Set problem:
Count the lines in the records below that contain the string "icon". Reply with only the number.

**** Data for the task ****

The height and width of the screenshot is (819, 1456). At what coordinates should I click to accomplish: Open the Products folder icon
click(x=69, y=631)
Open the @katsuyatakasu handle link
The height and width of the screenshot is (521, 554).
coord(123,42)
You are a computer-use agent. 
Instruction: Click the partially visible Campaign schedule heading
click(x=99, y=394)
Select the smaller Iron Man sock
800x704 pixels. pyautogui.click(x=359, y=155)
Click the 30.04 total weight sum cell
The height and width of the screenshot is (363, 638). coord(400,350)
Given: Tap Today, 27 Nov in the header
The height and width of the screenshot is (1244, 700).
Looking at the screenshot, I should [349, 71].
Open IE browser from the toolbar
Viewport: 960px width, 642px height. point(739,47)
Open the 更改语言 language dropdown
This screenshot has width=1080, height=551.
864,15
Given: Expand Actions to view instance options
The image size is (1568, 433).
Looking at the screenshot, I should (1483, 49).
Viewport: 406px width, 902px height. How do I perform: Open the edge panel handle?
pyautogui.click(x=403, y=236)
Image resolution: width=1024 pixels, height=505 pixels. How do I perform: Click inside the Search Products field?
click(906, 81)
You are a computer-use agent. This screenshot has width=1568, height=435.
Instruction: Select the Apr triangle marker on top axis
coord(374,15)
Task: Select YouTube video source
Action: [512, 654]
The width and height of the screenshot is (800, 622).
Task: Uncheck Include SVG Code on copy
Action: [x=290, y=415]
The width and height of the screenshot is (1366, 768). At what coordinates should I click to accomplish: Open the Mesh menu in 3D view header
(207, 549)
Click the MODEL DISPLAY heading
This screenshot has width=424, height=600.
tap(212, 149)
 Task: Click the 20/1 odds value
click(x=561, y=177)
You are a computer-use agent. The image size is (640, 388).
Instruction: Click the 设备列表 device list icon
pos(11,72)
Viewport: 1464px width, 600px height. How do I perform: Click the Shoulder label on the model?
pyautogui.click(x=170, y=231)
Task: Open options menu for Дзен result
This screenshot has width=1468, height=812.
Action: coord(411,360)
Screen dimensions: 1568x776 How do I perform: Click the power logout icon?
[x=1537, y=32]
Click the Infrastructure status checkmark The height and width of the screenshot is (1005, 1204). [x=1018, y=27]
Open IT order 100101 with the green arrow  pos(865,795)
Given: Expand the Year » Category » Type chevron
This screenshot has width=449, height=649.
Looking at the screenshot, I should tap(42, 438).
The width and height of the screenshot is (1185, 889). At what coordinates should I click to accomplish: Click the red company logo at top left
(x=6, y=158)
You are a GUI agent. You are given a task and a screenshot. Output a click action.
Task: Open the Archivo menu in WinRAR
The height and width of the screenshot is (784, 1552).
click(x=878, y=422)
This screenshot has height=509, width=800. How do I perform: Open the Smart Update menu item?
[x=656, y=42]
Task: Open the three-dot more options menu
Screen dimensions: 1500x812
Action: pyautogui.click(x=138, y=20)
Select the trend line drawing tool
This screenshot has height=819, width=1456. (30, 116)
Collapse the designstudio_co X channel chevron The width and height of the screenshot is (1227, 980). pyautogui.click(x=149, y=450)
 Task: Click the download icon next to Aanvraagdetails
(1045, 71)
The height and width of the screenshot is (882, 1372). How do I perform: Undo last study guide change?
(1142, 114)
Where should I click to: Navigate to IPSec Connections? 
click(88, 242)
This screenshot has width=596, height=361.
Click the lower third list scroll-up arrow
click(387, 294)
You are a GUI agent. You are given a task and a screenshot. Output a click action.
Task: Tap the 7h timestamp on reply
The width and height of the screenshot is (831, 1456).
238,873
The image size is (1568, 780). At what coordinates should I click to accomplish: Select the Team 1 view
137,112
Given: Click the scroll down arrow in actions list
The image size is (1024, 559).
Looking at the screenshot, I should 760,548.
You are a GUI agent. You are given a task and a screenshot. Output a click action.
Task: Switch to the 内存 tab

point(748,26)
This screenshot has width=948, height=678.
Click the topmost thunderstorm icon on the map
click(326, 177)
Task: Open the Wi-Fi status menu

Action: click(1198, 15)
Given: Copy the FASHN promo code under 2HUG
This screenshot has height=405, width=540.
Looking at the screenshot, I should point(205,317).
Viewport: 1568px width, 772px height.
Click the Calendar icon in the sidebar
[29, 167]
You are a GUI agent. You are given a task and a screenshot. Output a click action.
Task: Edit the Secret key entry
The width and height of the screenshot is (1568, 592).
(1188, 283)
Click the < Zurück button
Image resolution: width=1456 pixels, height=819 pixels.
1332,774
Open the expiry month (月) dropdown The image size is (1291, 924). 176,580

****

Correct result:
6